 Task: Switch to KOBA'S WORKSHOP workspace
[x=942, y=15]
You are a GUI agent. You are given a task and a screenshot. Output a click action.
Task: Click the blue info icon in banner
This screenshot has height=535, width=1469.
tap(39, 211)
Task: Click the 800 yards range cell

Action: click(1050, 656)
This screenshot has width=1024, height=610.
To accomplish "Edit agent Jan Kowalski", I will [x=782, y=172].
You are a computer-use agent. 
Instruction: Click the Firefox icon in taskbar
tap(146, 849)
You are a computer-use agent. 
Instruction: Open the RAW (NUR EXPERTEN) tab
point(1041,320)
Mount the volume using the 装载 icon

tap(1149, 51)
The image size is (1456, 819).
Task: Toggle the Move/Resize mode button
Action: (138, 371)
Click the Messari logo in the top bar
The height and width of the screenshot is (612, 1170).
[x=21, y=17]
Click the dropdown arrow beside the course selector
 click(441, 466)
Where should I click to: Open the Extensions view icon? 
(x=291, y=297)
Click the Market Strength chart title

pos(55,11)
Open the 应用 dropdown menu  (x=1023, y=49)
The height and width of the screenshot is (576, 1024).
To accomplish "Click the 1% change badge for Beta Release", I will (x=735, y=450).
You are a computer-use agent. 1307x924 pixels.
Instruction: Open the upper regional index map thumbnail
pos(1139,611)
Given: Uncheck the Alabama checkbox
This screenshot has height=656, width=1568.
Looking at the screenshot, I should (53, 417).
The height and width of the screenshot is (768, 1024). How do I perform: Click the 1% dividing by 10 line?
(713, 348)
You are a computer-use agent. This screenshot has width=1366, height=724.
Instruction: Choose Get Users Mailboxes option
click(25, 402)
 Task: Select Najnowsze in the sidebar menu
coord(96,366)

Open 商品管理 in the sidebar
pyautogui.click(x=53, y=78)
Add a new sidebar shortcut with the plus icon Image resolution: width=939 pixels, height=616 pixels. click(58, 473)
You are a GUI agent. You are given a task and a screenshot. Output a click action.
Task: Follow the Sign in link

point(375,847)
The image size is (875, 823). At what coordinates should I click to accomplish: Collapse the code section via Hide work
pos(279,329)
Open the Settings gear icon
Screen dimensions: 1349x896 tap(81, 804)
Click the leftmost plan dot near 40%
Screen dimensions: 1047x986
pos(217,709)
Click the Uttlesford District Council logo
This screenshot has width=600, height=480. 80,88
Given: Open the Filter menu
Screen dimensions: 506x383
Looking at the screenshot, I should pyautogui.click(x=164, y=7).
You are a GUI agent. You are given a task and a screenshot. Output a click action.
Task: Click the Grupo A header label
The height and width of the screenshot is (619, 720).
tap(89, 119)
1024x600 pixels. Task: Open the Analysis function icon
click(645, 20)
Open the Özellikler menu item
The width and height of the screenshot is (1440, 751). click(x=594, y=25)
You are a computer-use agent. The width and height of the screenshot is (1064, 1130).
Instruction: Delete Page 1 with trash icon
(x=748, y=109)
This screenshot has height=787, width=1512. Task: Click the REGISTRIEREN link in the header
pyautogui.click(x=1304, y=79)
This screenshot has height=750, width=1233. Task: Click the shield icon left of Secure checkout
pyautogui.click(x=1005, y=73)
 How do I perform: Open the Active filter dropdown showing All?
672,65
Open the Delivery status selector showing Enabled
-----
Exercise description: Rewrite all of the rows above, replacing "Firefox" with "Chrome" and leaving everything else unchanged.

Completed exercise:
 Task: Switch to KOBA'S WORKSHOP workspace
[x=942, y=15]
You are a GUI agent. You are given a task and a screenshot. Output a click action.
Task: Click the blue info icon in banner
This screenshot has height=535, width=1469.
tap(39, 211)
Task: Click the 800 yards range cell

Action: click(1050, 656)
This screenshot has width=1024, height=610.
To accomplish "Edit agent Jan Kowalski", I will [x=782, y=172].
You are a computer-use agent. 
Instruction: Click the Chrome icon in taskbar
tap(146, 849)
You are a computer-use agent. 
Instruction: Open the RAW (NUR EXPERTEN) tab
point(1041,320)
Mount the volume using the 装载 icon

tap(1149, 51)
The image size is (1456, 819).
Task: Toggle the Move/Resize mode button
Action: (138, 371)
Click the Messari logo in the top bar
The height and width of the screenshot is (612, 1170).
[x=21, y=17]
Click the dropdown arrow beside the course selector
 click(441, 466)
Where should I click to: Open the Extensions view icon? 
(x=291, y=297)
Click the Market Strength chart title

pos(55,11)
Open the 应用 dropdown menu  (x=1023, y=49)
The height and width of the screenshot is (576, 1024).
To accomplish "Click the 1% change badge for Beta Release", I will (x=735, y=450).
You are a computer-use agent. 1307x924 pixels.
Instruction: Open the upper regional index map thumbnail
pos(1139,611)
Given: Uncheck the Alabama checkbox
This screenshot has height=656, width=1568.
Looking at the screenshot, I should (53, 417).
The height and width of the screenshot is (768, 1024). How do I perform: Click the 1% dividing by 10 line?
(713, 348)
You are a computer-use agent. This screenshot has width=1366, height=724.
Instruction: Choose Get Users Mailboxes option
click(25, 402)
 Task: Select Najnowsze in the sidebar menu
coord(96,366)

Open 商品管理 in the sidebar
pyautogui.click(x=53, y=78)
Add a new sidebar shortcut with the plus icon Image resolution: width=939 pixels, height=616 pixels. click(58, 473)
You are a GUI agent. You are given a task and a screenshot. Output a click action.
Task: Follow the Sign in link

point(375,847)
The image size is (875, 823). At what coordinates should I click to accomplish: Collapse the code section via Hide work
pos(279,329)
Open the Settings gear icon
Screen dimensions: 1349x896 tap(81, 804)
Click the leftmost plan dot near 40%
Screen dimensions: 1047x986
pos(217,709)
Click the Uttlesford District Council logo
This screenshot has width=600, height=480. 80,88
Given: Open the Filter menu
Screen dimensions: 506x383
Looking at the screenshot, I should pyautogui.click(x=164, y=7).
You are a GUI agent. You are given a task and a screenshot. Output a click action.
Task: Click the Grupo A header label
The height and width of the screenshot is (619, 720).
tap(89, 119)
1024x600 pixels. Task: Open the Analysis function icon
click(645, 20)
Open the Özellikler menu item
The width and height of the screenshot is (1440, 751). click(x=594, y=25)
You are a computer-use agent. The width and height of the screenshot is (1064, 1130).
Instruction: Delete Page 1 with trash icon
(x=748, y=109)
This screenshot has height=787, width=1512. Task: Click the REGISTRIEREN link in the header
pyautogui.click(x=1304, y=79)
This screenshot has height=750, width=1233. Task: Click the shield icon left of Secure checkout
pyautogui.click(x=1005, y=73)
 How do I perform: Open the Active filter dropdown showing All?
672,65
Open the Delivery status selector showing Enabled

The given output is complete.